Despite the far-reaching possibilities of interdisciplinary research that it seems to open up, the encounter between PP and aesthetics has so far been spearheaded mainly by psychologists and neuroscientists. Its implications for the contemporary philosophical debate are therefore still largely to be explored. There are however several philosophical issues that are brought into play by the PP picture of our aesthetic encounters, and some of them are starting to be addressed explicitly from a PP perspective. These include the nature of our affective responses in aesthetic contexts, the scope of aesthetic experience, and the cognitive value of art. Let us say something about each of these issues in turn (but see Frascaroli et al. 2024 for a more detailed exposition).
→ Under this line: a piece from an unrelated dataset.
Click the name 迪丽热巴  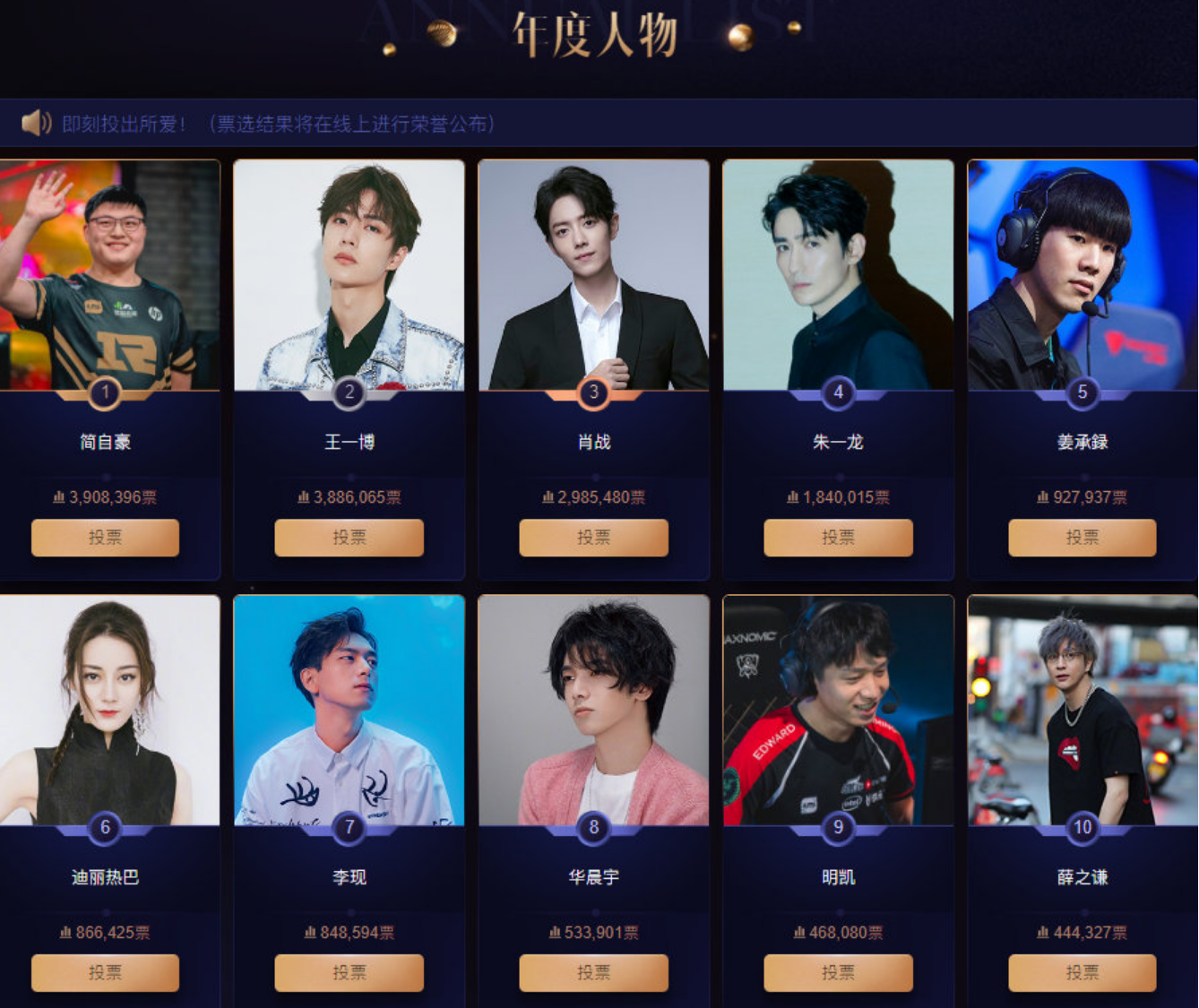click(x=105, y=877)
Many of the indications that PP seems to provide to the philosophical debate stem from the intuition that we should think of ourselves as embodied models of the world trying to maintain viability in a volatile environment. According to many PP proponents, this demanding task turns perception and cognition into intrinsically affective activities, constantly tinged by many different positive and negative affective undertones that signal progress or regress in predicting the sensory flow (see Van de Cruys 2017). As we noted above, in the PP picture of our aesthetic encounters, aesthetic pleasure itself has to do with these dynamics, marking moments in which we are particularly successful in predicting our sensations. In a similar fashion, PP accounts for many other affective responses crucial to our aesthetic encounters, including curiosity, confusion, boredom, and feelings of closure, suspense, (dis)fluency, and insight. Overall, therefore, PP seems to offer a picture that ties our aesthetic encounters with deep, affectively-laden existential concerns. This picture could further inform debates about the engaged or disinterested nature of such encounters, their general appeal, and their evolutionary significance.
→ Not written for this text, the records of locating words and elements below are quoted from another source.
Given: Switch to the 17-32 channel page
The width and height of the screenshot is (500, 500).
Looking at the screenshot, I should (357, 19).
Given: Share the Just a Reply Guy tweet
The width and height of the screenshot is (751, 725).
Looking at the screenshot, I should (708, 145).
In a similar vein, PP seems to provide a clear answer to the question of what is the scope of the aesthetic (i.e., what, if anything, sets aesthetic experiences apart from other, non-aesthetic ones), a question that underlies many debates in contemporary aesthetics. In particular, the PP view suggests that there is a fundamental continuity between aesthetic experience and experience in general, as both have to do with the ways in which we make our sensations coalesce into meaningful structures. This does not mean that all experiences are equally aesthetic, since we are not always equally successful in our meaning-making attempts. PP therefore gives us a way of understanding the deep continuities between aesthetic experience and experience tout court, while acknowledging differences in intensity that are certainly present.
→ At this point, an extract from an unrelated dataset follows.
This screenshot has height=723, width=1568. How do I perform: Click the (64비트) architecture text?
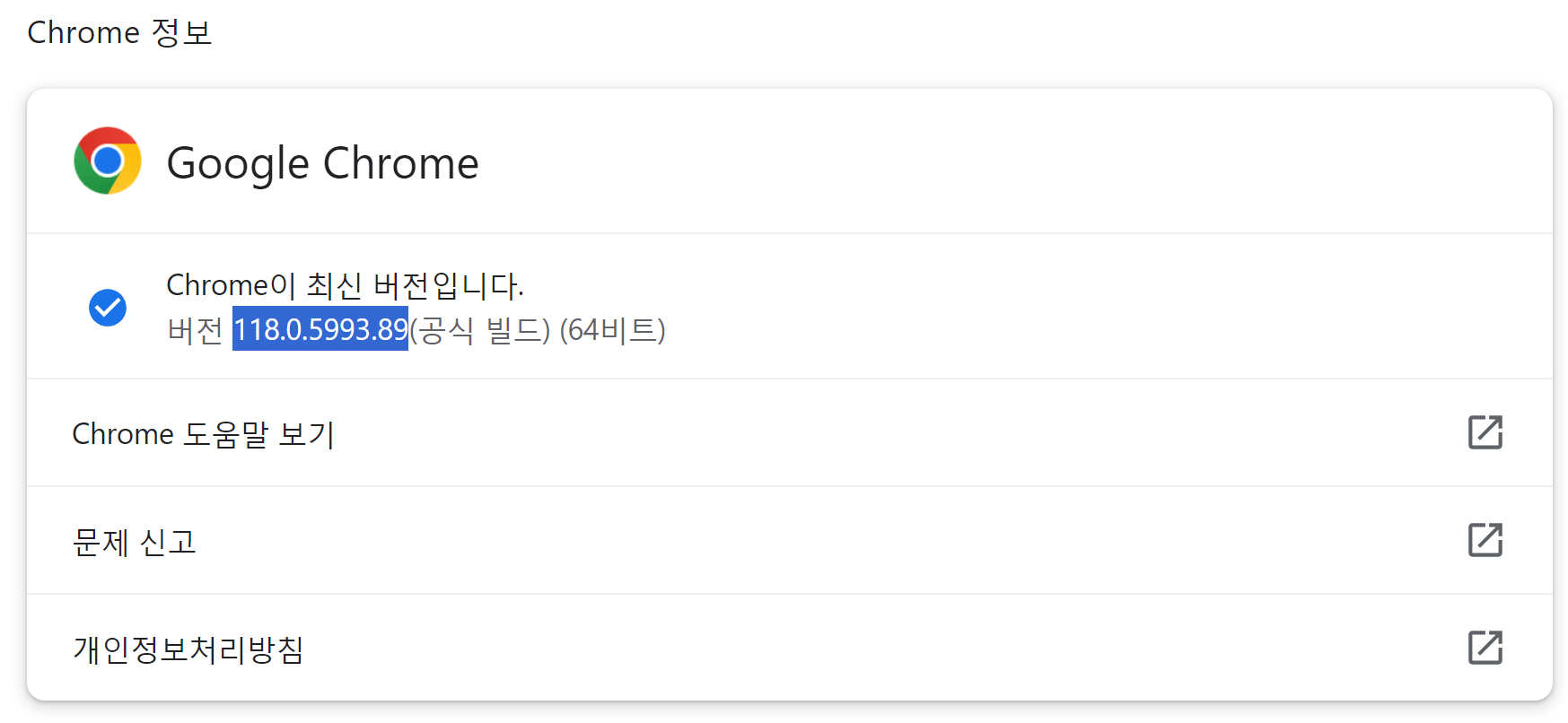tap(612, 330)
Finally, the suggestion that our aesthetic encounters have to do with the successful coping with our sensorium seems also to provide useful indications to the contemporary debate on the cognitive and affective benefits of art. If really art provides us with moments where we discover the structure of our world and of ourselves as models of that world more effectively than we normally do, then they are also potent vehicles of learning and self-transformation (see Frascaroli 2022). What is more, they are also vehicles of optimal psychological functioning, as well as occasions to get affective signals that we are coping well with our environment and to build trust in our ability to cope well in the future (Van de Cruys et al. 2024). For this reason, PP seems also to highlight novel connections between the arts and aesthetics and the study of psychological wellbeing and psychopathology.

These and other suggestions about the relevance of PP for philosophical aesthetics are mostly only sketched in broad strokes in the existing literature, and will have to be fleshed out in detail before they can become informative. Even at this stage, however, they point to the philosophical import of the encounter between PP and aesthetics and single out this area as ripe and promising for future research.